* Data
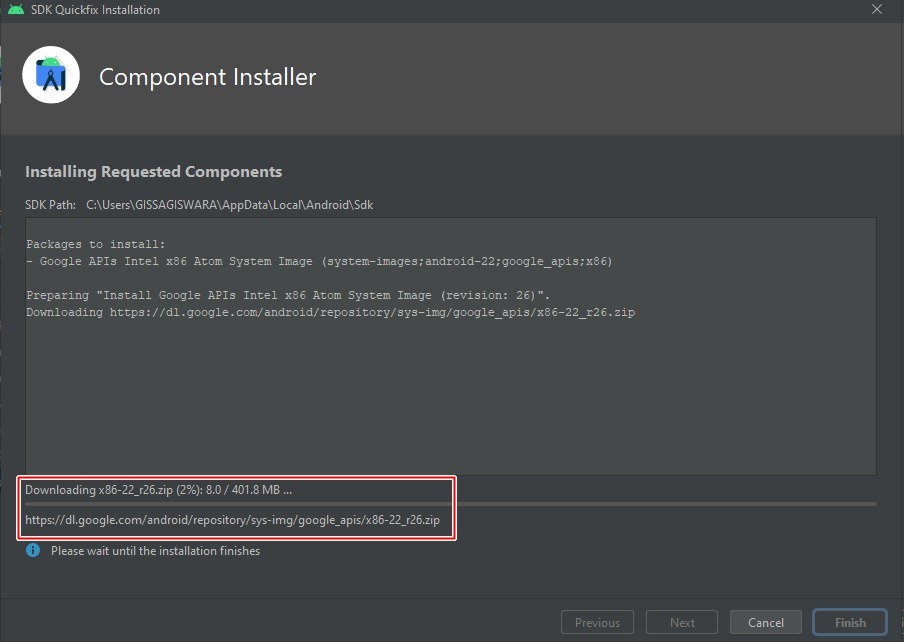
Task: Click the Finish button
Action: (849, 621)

* * *

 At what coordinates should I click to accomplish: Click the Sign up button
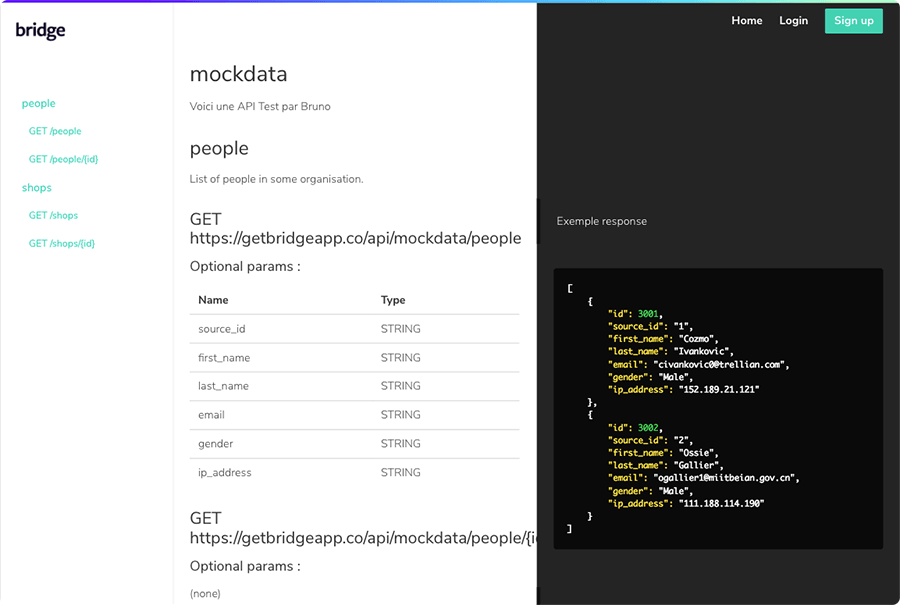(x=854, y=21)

==

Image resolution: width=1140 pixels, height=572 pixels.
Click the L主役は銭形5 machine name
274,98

* Exercise goal
Copy out the rows beginning with the line that contains "At what coordinates" and continuing through the line that contains "(x=854, y=21)", both included, and leave the pictures out of your copy.

* Exercise result
 At what coordinates should I click to accomplish: Click the Sign up button
(x=854, y=21)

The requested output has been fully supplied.